The bill adopted by the cabinet laid down a schedule to be completed by October next year but did not detail the reforms, which are to be proposed by a new Committee for Constitutional Reform.
"The bill sets out the playing field and fixes the length of the game," Reform Minister Gaetano Quagliariello said, adding that the government would not interfere with the committee's work.
The committee will be advised by a group of 35 experts appointed by Prime Minister Enrico Letta and will seek to propose measures agreeable to both the left and right in Italy's uneasy coalition government.
The reforms – which are expected to include proposals to cut the number of lawmakers and the high costs associated with politics – will go to a vote in parliament and likely be put to a referendum.
The debate over the state of Italy's bloated institutions has focused increasingly on whether the country should adopt a French-style semi-presidential system, by which the head of state would be elected by citizens.

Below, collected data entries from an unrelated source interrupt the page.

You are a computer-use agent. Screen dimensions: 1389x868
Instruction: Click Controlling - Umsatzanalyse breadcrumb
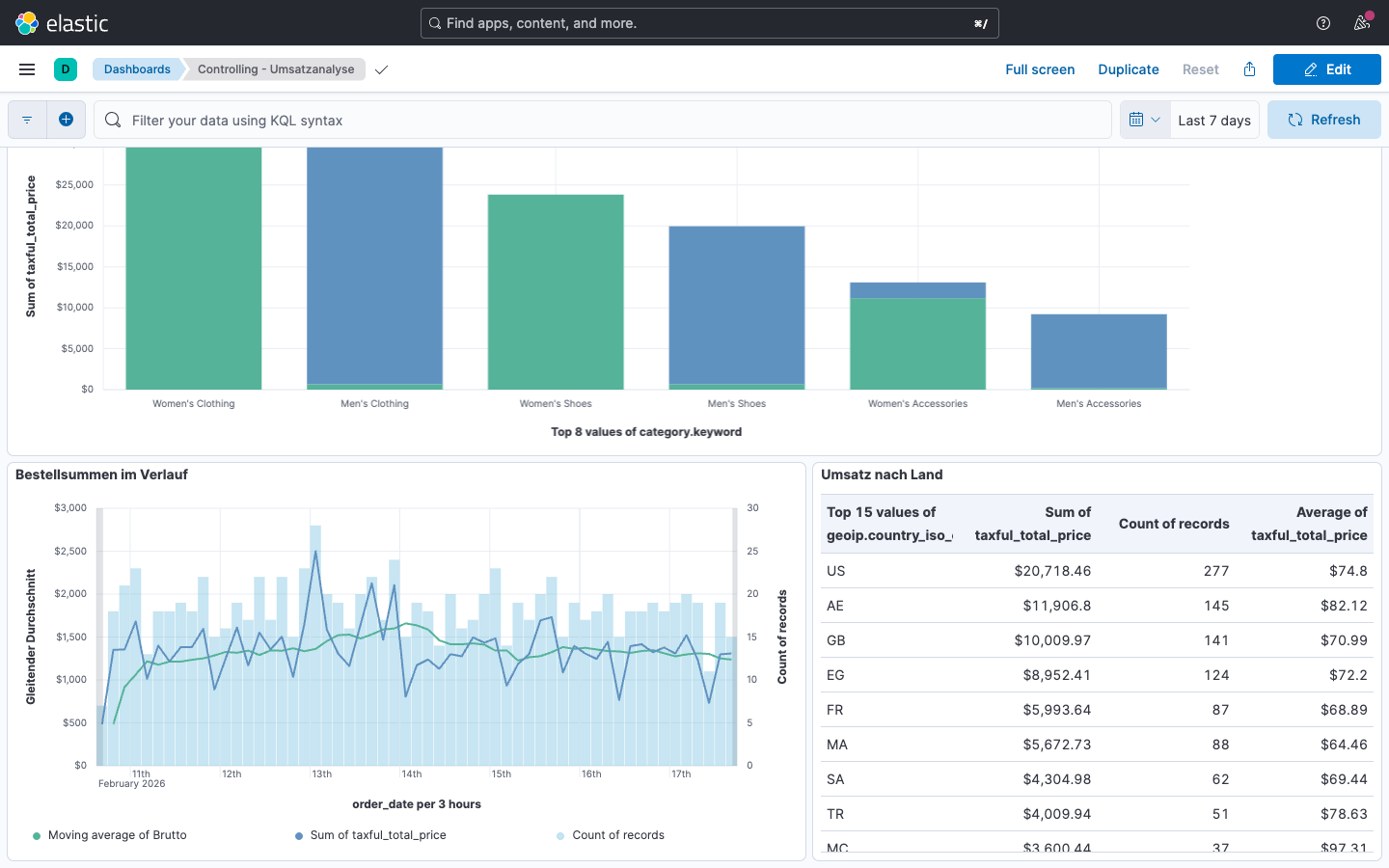[x=275, y=69]
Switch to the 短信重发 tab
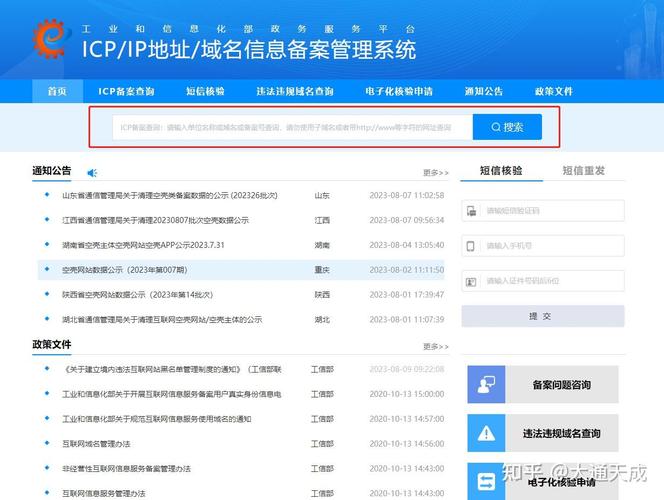Image resolution: width=664 pixels, height=500 pixels. pyautogui.click(x=583, y=171)
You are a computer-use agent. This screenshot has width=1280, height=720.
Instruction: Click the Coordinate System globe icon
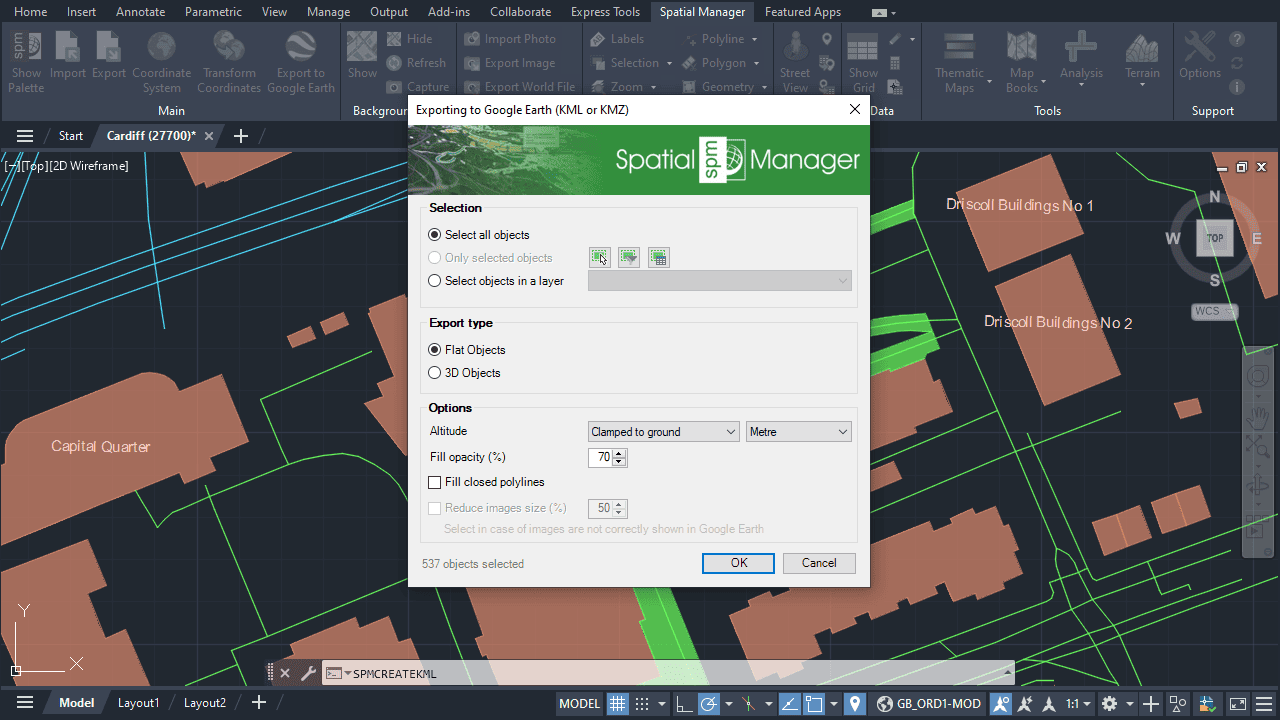(161, 47)
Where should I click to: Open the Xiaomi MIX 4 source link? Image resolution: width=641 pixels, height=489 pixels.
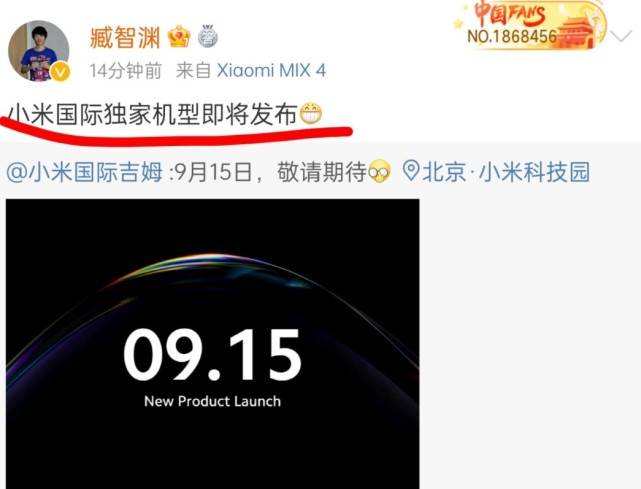(x=271, y=71)
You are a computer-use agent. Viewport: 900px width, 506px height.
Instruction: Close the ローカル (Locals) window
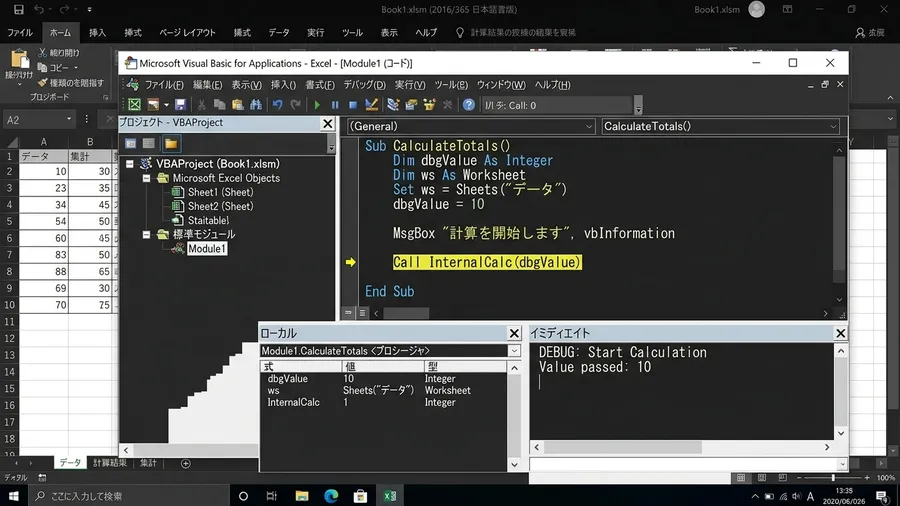tap(514, 333)
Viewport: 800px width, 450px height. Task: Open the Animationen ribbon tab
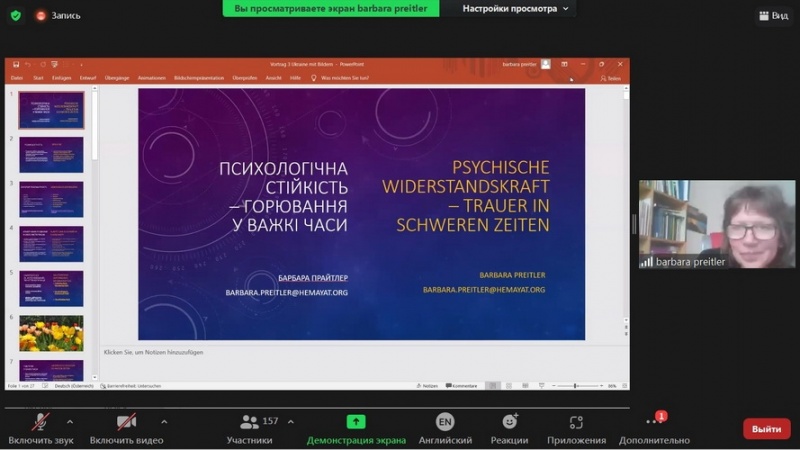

In Italy, the president is currently voted in by parliament.
Letta has spoken out in favour of a semi-presidential system in recent days, and the centre-right led by former prime minister Silvio Berlusconi supports the plan, but Letta's own centre-left Democratic Party (PD) is strongly divided over the issue.
Among other reforms, the committee is expected to propose cutting the number of members of parliament from the 915 currently elected to the upper and lower house.
Reforms could also include overhauling the country's complicated electoral system blamed for creating a two-month political deadlock following inconclusive elections in February.
While critics complain that the political apparatus is hindering the government's efforts at pulling recession-hit Italy out of a crisis, others have warned of more pressing priorities.
"The constitutional reforms are important, but it would be better to concentrate on employment and growth," said the head of Italy's main business association Giorgio Squinzi.
Italy's economy shrank by 0.5 percent in the first quarter of 2013 in a greater slowdown than expected, and the country is still suffering from high unemployment levels of around 11 percent — set to rise to a record high of 12.3 percent in 2014 according to the national statistics agency.